◆ **Required task**: Copy every line of the entries, starting with the line that contains "Tap the date 06.09.2024" and going on through the line that contains "The image size is (360, 509). (71, 317)", and add -27 to each coordinate in the answers.

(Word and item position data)
++++++

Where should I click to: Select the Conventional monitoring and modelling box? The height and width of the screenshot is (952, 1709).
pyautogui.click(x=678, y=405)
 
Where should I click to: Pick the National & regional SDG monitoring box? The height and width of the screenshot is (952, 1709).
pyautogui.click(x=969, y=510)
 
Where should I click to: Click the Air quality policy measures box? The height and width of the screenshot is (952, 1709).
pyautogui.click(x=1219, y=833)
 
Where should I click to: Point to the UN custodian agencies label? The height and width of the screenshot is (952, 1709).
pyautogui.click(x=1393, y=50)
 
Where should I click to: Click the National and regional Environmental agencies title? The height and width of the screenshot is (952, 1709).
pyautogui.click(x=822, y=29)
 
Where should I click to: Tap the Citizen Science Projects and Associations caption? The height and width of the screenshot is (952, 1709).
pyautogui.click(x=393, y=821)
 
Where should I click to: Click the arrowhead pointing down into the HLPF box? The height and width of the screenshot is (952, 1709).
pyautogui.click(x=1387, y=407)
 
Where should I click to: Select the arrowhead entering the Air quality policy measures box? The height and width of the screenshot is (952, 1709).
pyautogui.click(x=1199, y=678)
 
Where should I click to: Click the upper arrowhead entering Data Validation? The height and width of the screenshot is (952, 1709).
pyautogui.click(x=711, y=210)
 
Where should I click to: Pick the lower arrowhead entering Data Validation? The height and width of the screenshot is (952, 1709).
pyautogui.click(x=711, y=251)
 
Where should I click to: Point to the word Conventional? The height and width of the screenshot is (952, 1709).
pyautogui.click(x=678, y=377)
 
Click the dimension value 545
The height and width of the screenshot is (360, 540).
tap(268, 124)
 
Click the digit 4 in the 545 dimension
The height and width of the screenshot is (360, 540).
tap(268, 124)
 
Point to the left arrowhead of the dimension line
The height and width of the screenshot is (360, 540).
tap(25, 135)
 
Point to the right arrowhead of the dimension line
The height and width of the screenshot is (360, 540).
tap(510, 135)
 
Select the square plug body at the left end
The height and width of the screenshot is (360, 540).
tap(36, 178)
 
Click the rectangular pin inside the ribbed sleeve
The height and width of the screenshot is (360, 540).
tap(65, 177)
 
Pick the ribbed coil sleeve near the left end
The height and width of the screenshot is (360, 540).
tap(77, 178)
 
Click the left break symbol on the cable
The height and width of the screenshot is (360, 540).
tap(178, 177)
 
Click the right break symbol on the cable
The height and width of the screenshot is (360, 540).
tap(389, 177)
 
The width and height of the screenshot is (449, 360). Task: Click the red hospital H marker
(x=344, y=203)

++++++

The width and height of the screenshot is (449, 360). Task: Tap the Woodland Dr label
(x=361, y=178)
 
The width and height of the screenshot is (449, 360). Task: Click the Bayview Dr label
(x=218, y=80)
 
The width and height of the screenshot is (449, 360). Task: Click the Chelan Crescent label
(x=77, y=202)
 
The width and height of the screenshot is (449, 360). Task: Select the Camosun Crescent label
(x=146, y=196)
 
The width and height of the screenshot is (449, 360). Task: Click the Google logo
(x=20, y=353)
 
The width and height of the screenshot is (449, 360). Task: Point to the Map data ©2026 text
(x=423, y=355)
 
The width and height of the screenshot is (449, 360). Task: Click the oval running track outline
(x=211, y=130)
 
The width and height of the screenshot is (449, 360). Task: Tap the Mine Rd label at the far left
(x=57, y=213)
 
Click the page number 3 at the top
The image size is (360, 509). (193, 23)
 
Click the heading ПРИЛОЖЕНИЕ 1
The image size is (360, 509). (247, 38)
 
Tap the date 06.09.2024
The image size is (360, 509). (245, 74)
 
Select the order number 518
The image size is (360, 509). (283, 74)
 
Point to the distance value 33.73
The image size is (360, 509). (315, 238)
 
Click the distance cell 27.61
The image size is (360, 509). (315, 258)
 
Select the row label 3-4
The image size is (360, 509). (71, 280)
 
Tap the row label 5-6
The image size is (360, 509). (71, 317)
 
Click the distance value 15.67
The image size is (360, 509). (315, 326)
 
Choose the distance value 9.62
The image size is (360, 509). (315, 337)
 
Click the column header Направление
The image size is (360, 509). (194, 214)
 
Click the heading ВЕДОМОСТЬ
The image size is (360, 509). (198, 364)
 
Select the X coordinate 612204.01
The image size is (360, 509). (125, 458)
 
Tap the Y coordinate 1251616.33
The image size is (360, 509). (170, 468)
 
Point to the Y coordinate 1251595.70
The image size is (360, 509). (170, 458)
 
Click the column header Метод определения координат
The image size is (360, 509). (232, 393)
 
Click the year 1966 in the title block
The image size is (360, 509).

++++++

◆ **Expected answer**:
Tap the date 06.09.2024
The image size is (360, 509). (218, 47)
 
Select the order number 518
The image size is (360, 509). (256, 47)
 
Point to the distance value 33.73
The image size is (360, 509). (288, 211)
 
Click the distance cell 27.61
The image size is (360, 509). (288, 231)
 
Select the row label 3-4
The image size is (360, 509). (44, 253)
 
Tap the row label 5-6
The image size is (360, 509). (44, 290)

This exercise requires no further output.